This week, President Obama unveiled a new plan designed to make college more affordable. The plan will tie federal financial aid to college performance based a new rating system:
President Obama is directing the Department of Education to develop and publish a new college ratings system that would be available for students and families before the 2015 college year. In the upcoming reauthorization of the Higher Education Act, the President will seek legislation allocating financial aid based upon these college ratings by 2018, once the ratings system is well established. Students can continue to choose whichever college they want, but taxpayer dollars will be steered toward high-performing colleges that provide the best value.
This is not unreasonable. Parents who pay for their child’s education want a say in where that child goes to school. They will probably want to see their child’s grades. If the federal government pays for your degree (through grants or low-interest loans), it wants to ensure you are getting a good education. No one wants to throw their money away.
In spite of the logic behind this policy, I could hear faint strains of ominous music playing in my mental soundtrack as I listened to the president unfold his plan. Our colleges and universities—both public and private—have a crippling dependence on federal aid money. That money is so essential to the survival of higher education institutions that I suspect most of them would fold if federal student aid was wholly withdrawn.
And while the rating system may initially be tied to criteria such as affordability, graduation rates, and post-graduation job placement, it could swiftly become tied to other factors that encroach on religious liberties.

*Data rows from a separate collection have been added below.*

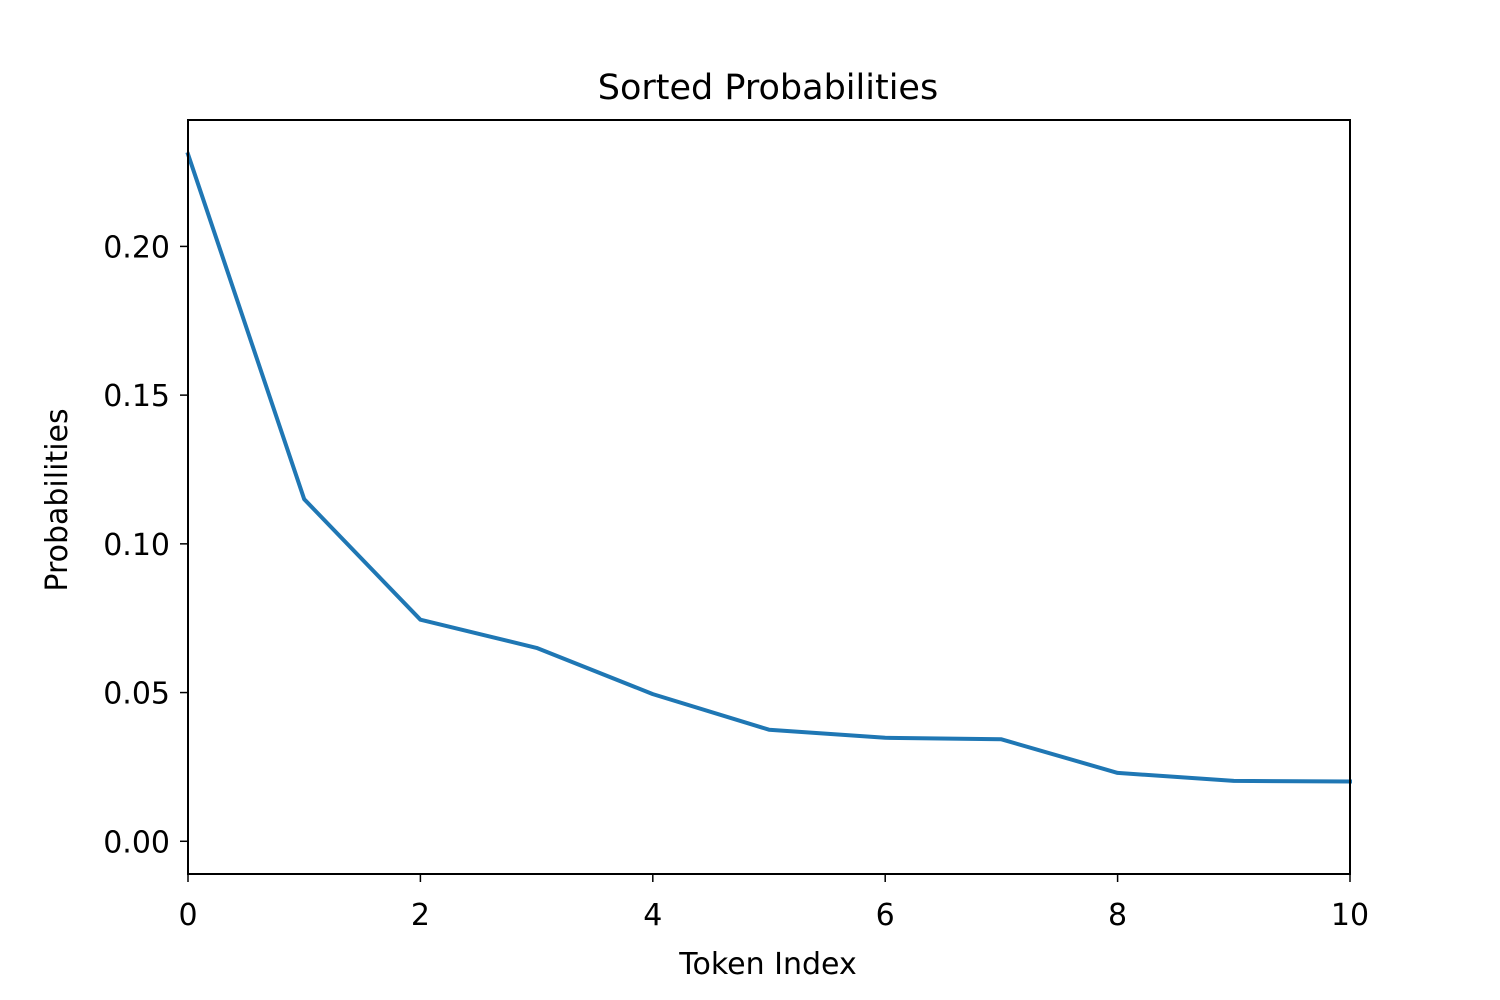  Describe the element at coordinates (1350, 916) in the screenshot. I see `x-tick-label: 10` at that location.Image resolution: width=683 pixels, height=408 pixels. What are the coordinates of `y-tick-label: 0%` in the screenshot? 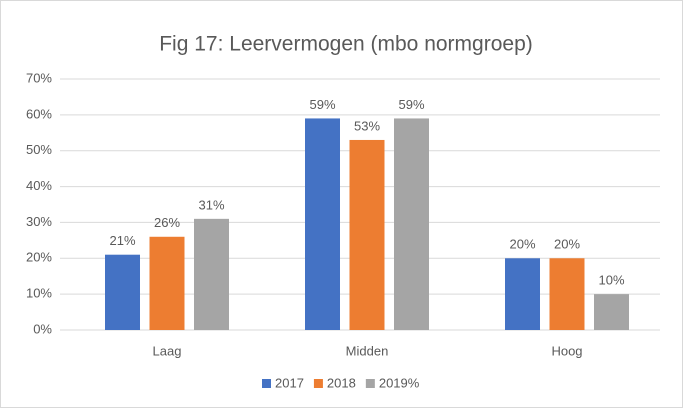 It's located at (42, 328).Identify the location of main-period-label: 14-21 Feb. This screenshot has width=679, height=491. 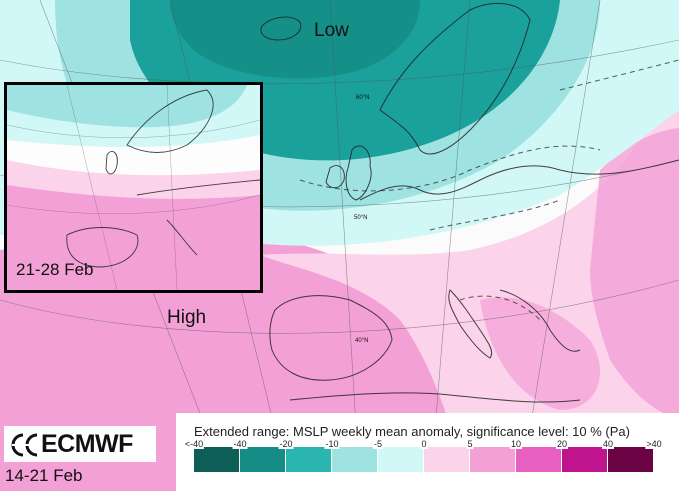
(44, 476).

Will federal student aid be available at a university that doesn’t offer a plurality of religious views? Will it be withdrawn from institutions whose hiring practices discriminate against particular lifestyles?
We shouldn’t wait to find out. People of faith and foundations with concern for religious liberty must start establishing alternative means to help students fund their education. If and when the government attaches so many strings to federal aid that the requirements undermine the mission of an institution, I hope there will be someone waiting in the wings with a private endowment and a large pair of sharp scissors, ready to cut us free.